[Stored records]
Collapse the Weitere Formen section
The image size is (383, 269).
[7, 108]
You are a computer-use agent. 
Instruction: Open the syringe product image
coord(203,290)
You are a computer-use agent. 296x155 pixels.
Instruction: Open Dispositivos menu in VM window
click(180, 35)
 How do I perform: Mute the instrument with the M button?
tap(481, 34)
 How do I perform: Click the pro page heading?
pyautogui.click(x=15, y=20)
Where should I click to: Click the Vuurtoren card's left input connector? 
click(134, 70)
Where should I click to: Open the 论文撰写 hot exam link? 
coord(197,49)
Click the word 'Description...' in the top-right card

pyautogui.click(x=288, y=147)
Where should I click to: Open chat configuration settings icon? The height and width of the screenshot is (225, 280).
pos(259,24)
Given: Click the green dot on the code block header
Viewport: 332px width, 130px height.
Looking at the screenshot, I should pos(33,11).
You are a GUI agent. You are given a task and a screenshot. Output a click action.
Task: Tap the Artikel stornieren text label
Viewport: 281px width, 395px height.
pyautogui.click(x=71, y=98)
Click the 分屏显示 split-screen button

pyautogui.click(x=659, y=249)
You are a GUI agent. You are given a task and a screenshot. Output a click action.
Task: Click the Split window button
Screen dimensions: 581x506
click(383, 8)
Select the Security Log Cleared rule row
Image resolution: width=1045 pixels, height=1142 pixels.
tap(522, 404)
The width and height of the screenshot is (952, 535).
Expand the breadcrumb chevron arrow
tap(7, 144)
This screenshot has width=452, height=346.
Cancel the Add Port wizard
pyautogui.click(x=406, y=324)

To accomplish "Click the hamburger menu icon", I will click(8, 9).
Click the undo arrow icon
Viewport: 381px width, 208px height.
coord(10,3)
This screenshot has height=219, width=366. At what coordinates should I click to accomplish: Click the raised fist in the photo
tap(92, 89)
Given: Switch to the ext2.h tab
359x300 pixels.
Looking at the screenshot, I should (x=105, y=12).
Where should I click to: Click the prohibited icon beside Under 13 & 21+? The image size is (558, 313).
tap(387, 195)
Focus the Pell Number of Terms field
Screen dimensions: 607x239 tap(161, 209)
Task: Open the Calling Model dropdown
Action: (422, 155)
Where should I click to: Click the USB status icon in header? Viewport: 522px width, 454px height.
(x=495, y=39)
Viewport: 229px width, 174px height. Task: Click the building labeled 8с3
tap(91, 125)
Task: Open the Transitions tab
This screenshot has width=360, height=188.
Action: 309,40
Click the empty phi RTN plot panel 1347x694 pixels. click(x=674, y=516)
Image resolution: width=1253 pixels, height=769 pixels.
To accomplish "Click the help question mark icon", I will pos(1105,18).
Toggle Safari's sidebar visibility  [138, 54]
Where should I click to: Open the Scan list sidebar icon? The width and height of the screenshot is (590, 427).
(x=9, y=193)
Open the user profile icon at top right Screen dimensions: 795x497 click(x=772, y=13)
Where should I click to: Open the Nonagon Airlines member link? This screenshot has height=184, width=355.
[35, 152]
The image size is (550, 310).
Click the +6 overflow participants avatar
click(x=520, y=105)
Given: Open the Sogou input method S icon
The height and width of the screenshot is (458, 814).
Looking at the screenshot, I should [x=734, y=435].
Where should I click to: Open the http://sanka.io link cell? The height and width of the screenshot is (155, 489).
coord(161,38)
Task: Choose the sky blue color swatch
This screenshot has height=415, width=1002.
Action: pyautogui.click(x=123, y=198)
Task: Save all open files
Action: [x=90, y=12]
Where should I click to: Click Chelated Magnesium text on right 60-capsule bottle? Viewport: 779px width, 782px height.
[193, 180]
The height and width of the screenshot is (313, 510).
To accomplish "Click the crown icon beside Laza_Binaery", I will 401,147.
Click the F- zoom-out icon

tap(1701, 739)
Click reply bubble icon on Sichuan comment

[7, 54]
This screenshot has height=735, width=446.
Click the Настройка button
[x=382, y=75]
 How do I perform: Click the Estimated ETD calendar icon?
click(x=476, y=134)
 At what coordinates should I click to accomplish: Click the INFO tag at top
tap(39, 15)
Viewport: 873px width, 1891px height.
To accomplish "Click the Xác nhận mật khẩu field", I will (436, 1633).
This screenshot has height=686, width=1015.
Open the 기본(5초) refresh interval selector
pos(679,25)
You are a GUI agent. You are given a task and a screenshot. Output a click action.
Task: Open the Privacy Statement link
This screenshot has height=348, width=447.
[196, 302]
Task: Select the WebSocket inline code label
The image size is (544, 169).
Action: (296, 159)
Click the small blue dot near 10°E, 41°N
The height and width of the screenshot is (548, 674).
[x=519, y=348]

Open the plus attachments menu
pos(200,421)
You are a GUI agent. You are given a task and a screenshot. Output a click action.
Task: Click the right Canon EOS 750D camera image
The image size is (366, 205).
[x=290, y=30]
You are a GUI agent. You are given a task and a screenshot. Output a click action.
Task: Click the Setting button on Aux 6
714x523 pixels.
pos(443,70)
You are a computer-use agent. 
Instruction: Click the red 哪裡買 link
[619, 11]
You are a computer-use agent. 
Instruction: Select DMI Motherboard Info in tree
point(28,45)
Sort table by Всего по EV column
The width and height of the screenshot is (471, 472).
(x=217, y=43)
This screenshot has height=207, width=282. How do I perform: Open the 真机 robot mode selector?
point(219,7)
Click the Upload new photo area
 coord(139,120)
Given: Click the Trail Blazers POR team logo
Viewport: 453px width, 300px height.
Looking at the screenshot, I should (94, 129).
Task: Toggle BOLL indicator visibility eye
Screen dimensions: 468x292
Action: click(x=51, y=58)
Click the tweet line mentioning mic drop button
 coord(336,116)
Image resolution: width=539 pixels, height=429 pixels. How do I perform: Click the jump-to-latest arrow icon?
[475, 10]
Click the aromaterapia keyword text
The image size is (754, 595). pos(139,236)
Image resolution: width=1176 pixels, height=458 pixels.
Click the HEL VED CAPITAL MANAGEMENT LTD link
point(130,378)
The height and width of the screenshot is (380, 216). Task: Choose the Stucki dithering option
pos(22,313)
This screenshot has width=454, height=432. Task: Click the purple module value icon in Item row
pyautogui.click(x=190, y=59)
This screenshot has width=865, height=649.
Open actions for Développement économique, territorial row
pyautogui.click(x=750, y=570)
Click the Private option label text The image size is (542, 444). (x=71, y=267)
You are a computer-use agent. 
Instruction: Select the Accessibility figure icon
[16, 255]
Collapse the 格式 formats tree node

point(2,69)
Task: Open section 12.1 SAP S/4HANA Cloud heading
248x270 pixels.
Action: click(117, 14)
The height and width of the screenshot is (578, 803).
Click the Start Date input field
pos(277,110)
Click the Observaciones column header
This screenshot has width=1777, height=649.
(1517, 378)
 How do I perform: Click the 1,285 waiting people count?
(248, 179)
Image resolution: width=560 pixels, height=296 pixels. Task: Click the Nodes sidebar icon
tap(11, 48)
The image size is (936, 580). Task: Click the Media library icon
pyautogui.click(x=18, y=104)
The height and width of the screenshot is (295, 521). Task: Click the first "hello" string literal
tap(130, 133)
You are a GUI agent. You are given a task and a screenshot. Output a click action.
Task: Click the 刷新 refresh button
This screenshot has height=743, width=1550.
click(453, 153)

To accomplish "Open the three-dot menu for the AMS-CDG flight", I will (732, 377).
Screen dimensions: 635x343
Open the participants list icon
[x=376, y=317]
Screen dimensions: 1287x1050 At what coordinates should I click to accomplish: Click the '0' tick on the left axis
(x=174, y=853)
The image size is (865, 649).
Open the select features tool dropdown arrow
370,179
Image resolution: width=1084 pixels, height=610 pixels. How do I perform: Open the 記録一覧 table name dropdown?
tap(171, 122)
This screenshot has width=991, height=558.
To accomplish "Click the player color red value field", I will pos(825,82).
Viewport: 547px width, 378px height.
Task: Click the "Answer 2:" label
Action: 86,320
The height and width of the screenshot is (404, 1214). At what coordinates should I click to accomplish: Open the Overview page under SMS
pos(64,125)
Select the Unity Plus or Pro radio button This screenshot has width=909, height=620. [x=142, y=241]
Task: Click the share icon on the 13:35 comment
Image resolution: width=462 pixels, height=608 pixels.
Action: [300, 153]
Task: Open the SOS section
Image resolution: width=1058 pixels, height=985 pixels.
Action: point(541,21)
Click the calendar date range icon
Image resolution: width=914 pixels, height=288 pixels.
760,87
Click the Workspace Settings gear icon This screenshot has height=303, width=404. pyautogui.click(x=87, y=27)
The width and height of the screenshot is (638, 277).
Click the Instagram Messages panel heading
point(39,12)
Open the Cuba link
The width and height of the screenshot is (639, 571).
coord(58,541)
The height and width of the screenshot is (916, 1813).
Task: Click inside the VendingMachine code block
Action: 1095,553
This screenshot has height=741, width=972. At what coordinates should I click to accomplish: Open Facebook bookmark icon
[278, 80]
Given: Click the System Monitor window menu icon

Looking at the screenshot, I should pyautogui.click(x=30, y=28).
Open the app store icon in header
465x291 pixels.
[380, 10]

• **WORK TASK**: Your answer should consist of all lines above that include the string "Toggle".

• **FINISHED TASK**:
Toggle Safari's sidebar visibility  [138, 54]
Task: Toggle BOLL indicator visibility eye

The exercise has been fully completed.